Assez de faux messie révolutionnaire, dit-il, et de plébiscite hystérique, de " foire aux groupuscules ", il y a " des évènements historiques qui ne se jugent qu’en termes de symptôme ".
Il le reprendra dans " Radiophonie " la même année : " Quand on reconnaîtra la sorte de plus-de-jouir qui fait dire " ça c’est quelqu’un ", on sera sur la voie d’une matière dialectique peut être plus propice que la chair à Parti, bien connue à se faire le baby-sitter de l’histoire ".
Il n’y a pas d’idéologie qui puisse représenter le Tout. Rien n’est Tout, leur dit il, aucune révolution, aucun Maitre usurpateur n’apportera jamais de solution totalisante au malaise dans la civilisation, " laissant chacun à sa béance ", puisque c’est autour du fantasme, et donc autour d’un vide initial, d’un manque que nous nous organisons, et que réside notre affect, et notre pensée, et la manière dont nous conduisons nos vies.

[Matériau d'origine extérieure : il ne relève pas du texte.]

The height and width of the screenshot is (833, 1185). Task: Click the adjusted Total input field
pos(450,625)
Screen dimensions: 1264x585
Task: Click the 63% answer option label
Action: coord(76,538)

C’est la seule révolution, d’ordre topologico-mathématique, auquel accepte de se prêter le psychanalyste.
C’est là le pas, " le pas de la psychanalyse de nous faire poser que le sujet n’est pas univoque ", énoncera t il dans sa leçon du 11 Mars 1970.
En attendant, ce que vous avez de mieux à faire, leur dit il, c’est " de vous tisser avec ceux qui travaillent, ceux qui vous enseignent ". Et prenez garde que le contestataire ne finisse comme le célibataire dans le Grand Verre de Marcel Duchamp " à faire son chocolat lui-même ", à défaut de finir par broyer du noir.
Lacan fut-il entendu, et combien parmi les participants de ce " happening ", furent gauchis, ébranlés, " désorientés ", comme le souhaitait Lacan selon ses dires, par leur rencontre avec Lacan ?
Lors de sa deuxième conférence à Vincennes, le 3 Juin 1970, et avant de retourner, comme il le disait, " forcé ", dans son " petit rail ", Lacan leur souligna une fois encore les impasses du Discours universitaire, autant que celle du discours révolutionnaire, cette " pathologie de l’universel ", disait François Furet :
" L’unité de valeur, ça engendre bien des choses, à savoir un malaise, dont vous auriez tort de croire que je limite la portée aux quelques brailleries que j’entends ici. "
Et puis une dernière fois : " Comme objets, vous êtes des unités de valeur, et comme objets a, on vous tolère ".
Ceux qui ne surent l’entendre, prirent de plein fouet la prédiction exaspérée de Lacan, lorsqu’il mit fin à cette première rencontre : Ils voulaient, leur dit-il, un Maître.